# Station Matching


## Environment set-up

In [1]:
from shapely.geometry import Point
from shapely.ops import nearest_points

from functools import reduce
import datetime
from pandas import *
import boto3
import geopandas as gpd
import numpy as np
import pandas as pd
import xarray as xr
import matplotlib.pyplot as plt
from io import BytesIO, StringIO

## New logger function
from log_config import logger

# Import qaqc stage calc functions
try:
    from QAQC_pipeline import *
except:
    print("Error importing QAQC_pipeline.py")

# import tempfile  # Used for downloading (and then deleting) netcdfs to local drive from s3 bucket
import os

# Silence warnings
import warnings
from shapely.errors import ShapelyDeprecationWarning

warnings.filterwarnings("ignore", category=RuntimeWarning)
warnings.filterwarnings(
    "ignore", category=ShapelyDeprecationWarning
)  # Warning is raised when creating Point object from coords. Can't figure out why.

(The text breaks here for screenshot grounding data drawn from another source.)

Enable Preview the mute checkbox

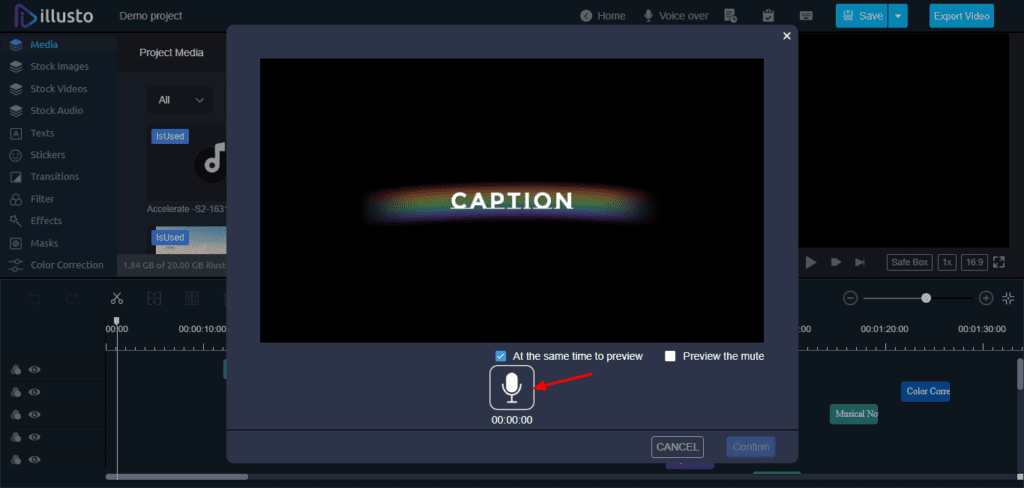(671, 356)
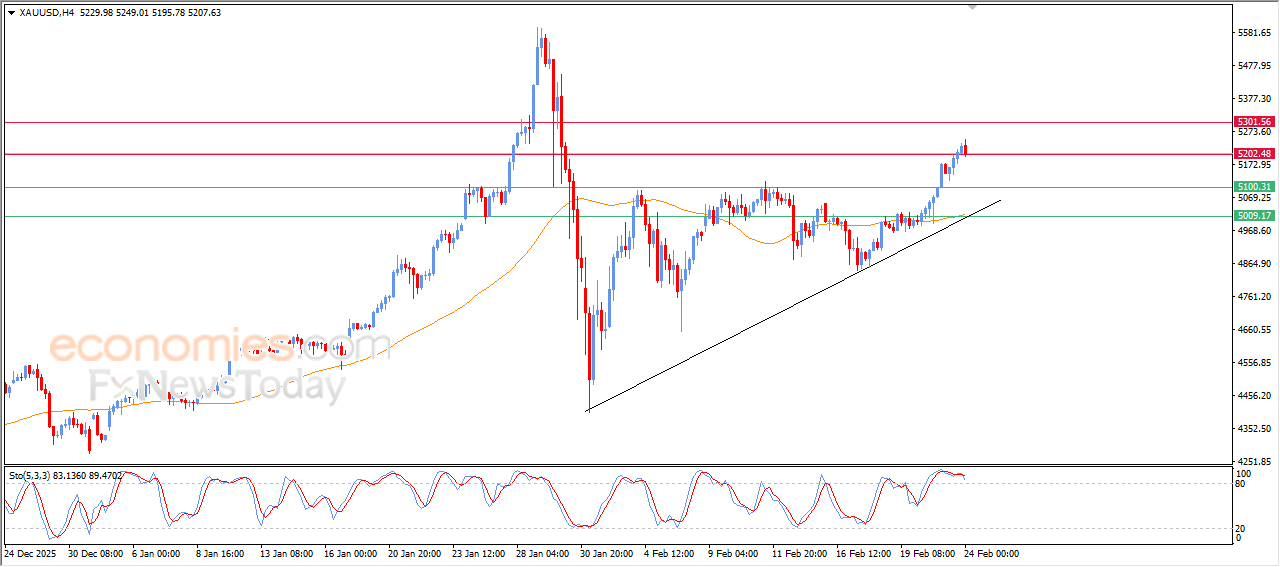Click the 24 Dec 2025 date label
Screen dimensions: 1280x567
32,553
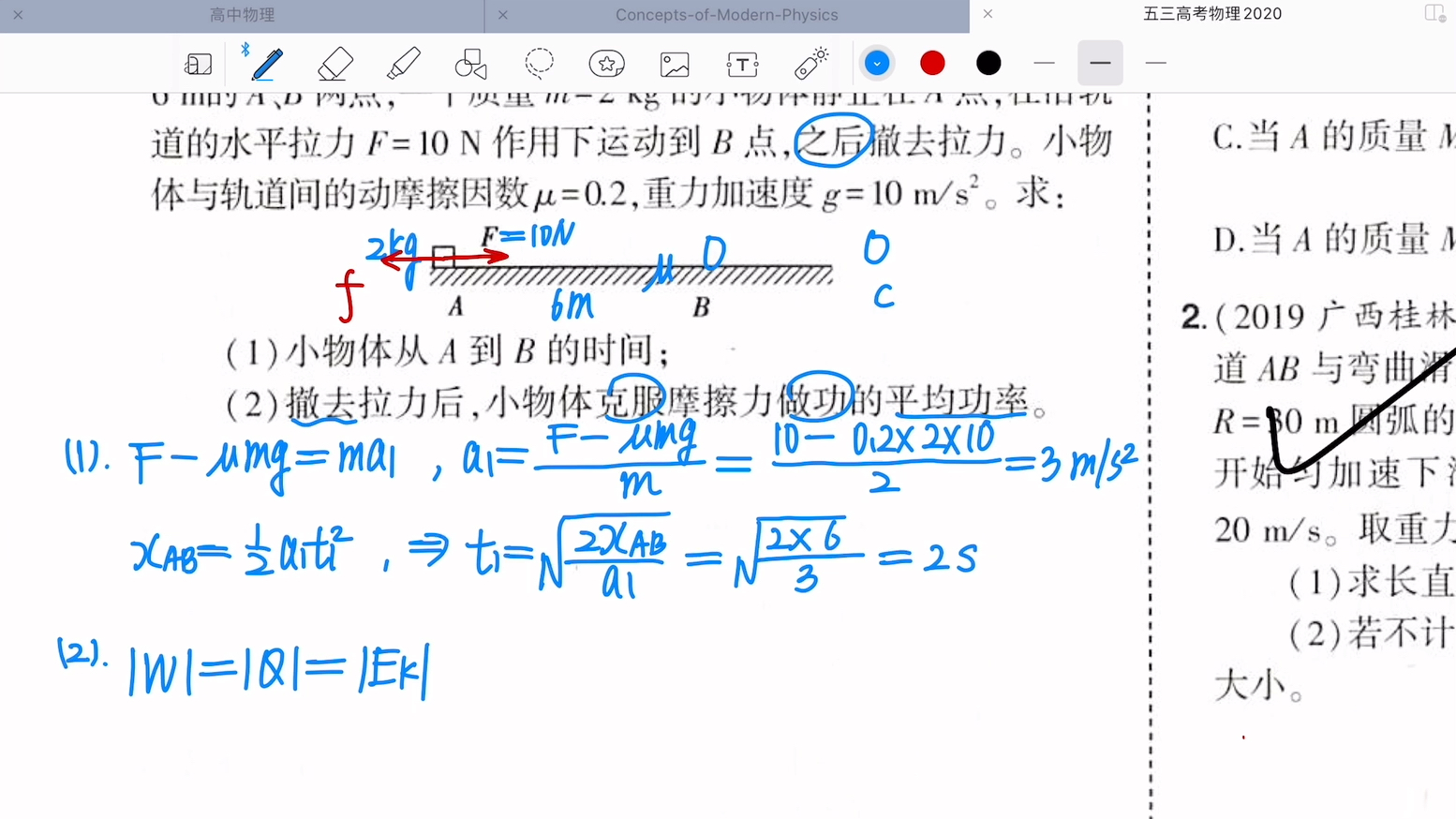Open the page thumbnails sidebar panel
The height and width of the screenshot is (819, 1456).
pos(199,63)
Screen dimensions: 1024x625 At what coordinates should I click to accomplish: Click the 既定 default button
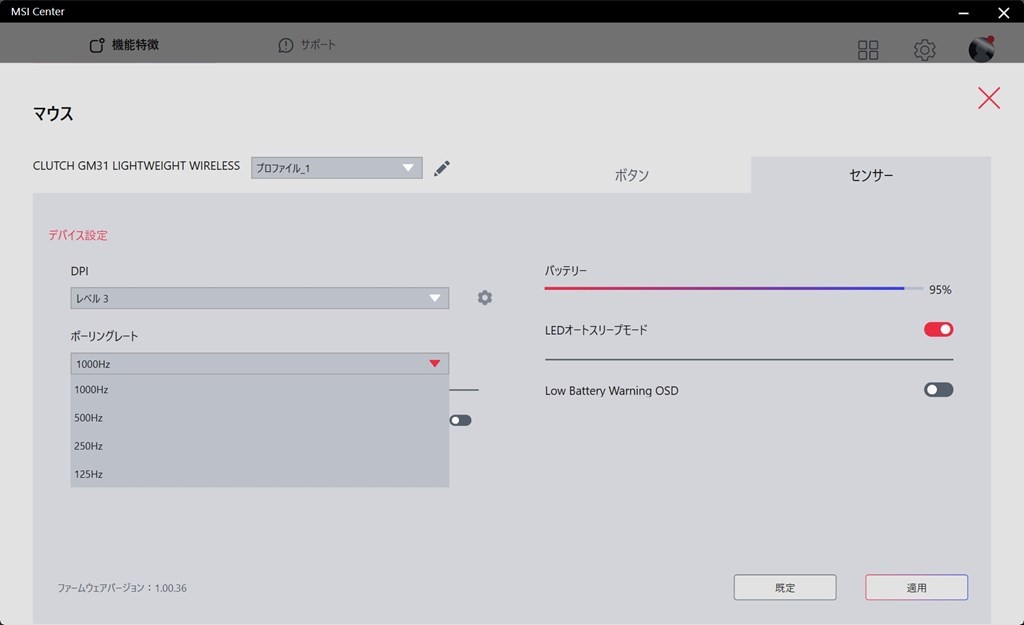[x=785, y=588]
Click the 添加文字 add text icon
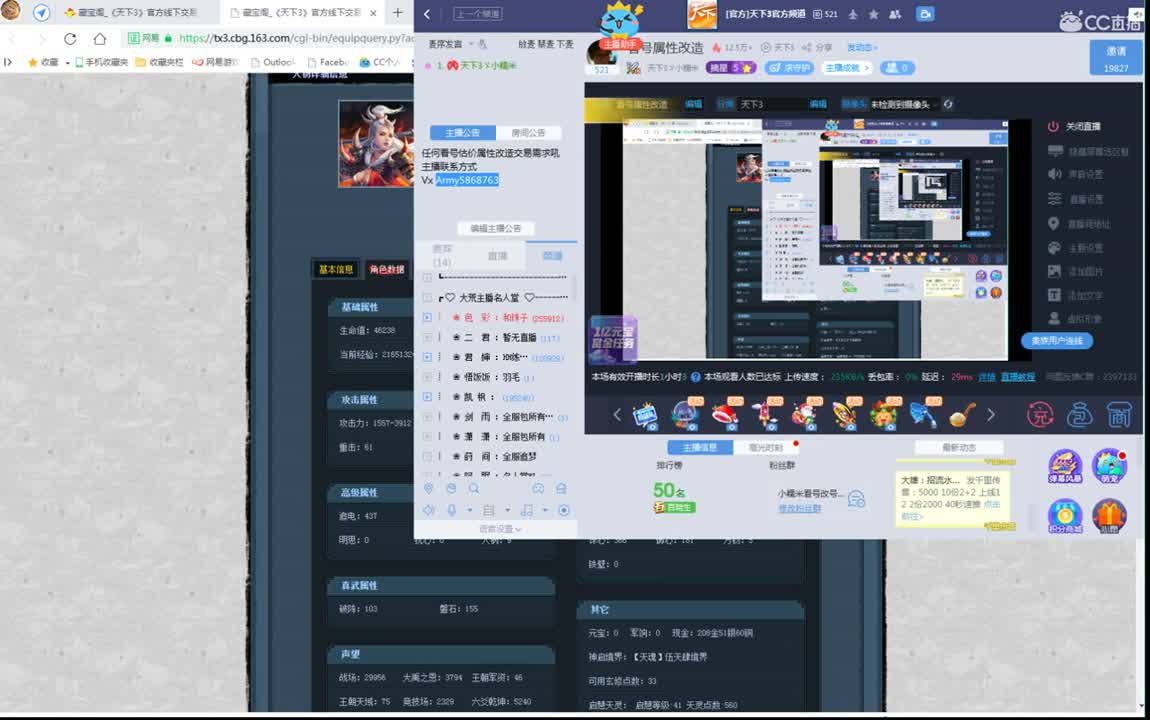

plt.rcParams["figure.dpi"] = 300

In [2]:
# AWS credentials
s3 = boto3.resource("s3")
s3_cl = boto3.client("s3")

## AWS buckets
bucket = "wecc-historical-wx"
qaqcdir = "3_qaqc_wx/"
mergedir = "4_merge_wx/"

## Step 1: Identify candidates for concatenation and upload to AWS

We do so by identifying stations with exactly matching latitudes and longitudes.

In [31]:
# A list of networks to be checked for concatenation
target_networks = [
    "VALLEYWATER"
]  # ["ASOSAWOS","VALLEYWATER", "MARITIME"]

In [32]:
def concatenation_check(station_list):
    """
    This function flags stations that need to be concatenated.

    Rules
    ------
        1.) Stations are flagged if they have identical latitudes and longitudes

    Parameters
    ------
        station_list: pd.DataFrame
            list of station information

    Returns
    -------
        if success:
            new_station_list: pd.DataFrame
                input station list with a flag column assigning an integer to each group of repeat latitudes and longitudes

        if failure:
            None

    """
    ##### Flag stations with identical latitudes and longitudes, then assign each group a unique integer

    # List of possible variable names for longitudes and latitudes
    lat_lon_list = ["LAT", "LON", "latitude", "longitude", "LATITUDE", "LONGITUDE", 'lat','lon']
    # Extract the latitude and longitude variable names from the input dataframe
    lat_lon_cols = [col for col in station_list.columns if col in lat_lon_list]

    # Generate column flagging duplicate latitudes and longitudes
    station_list["concat_subset"] = station_list.duplicated(
        subset=lat_lon_cols, keep=False
    )
    # within each group of identical latitudes and longitudes, assign a unique integer
    station_list["concat_subset"] = (
        station_list[station_list["concat_subset"] == True].groupby(lat_lon_cols).ngroup()
    )

    ##### Order station list by flag
    concat_station_list = station_list.sort_values("concat_subset")

    ##### Keep only flagged stations
    concat_station_list = concat_station_list[~concat_station_list["concat_subset"].isna()]

    ##### Format final list
    # Convert flags to integers - this is necessary for the final concatenation step
    concat_station_list["concat_subset"] = concat_station_list["concat_subset"].astype(
        "int32"
    )
    # Now keep only the ERA-ID and flag column
    era_id_list = ['ERA-ID','era-id']
    era_id_col = [col for col in station_list.columns if col in era_id_list]
    concat_station_list = concat_station_list[era_id_col + ["concat_subset"]]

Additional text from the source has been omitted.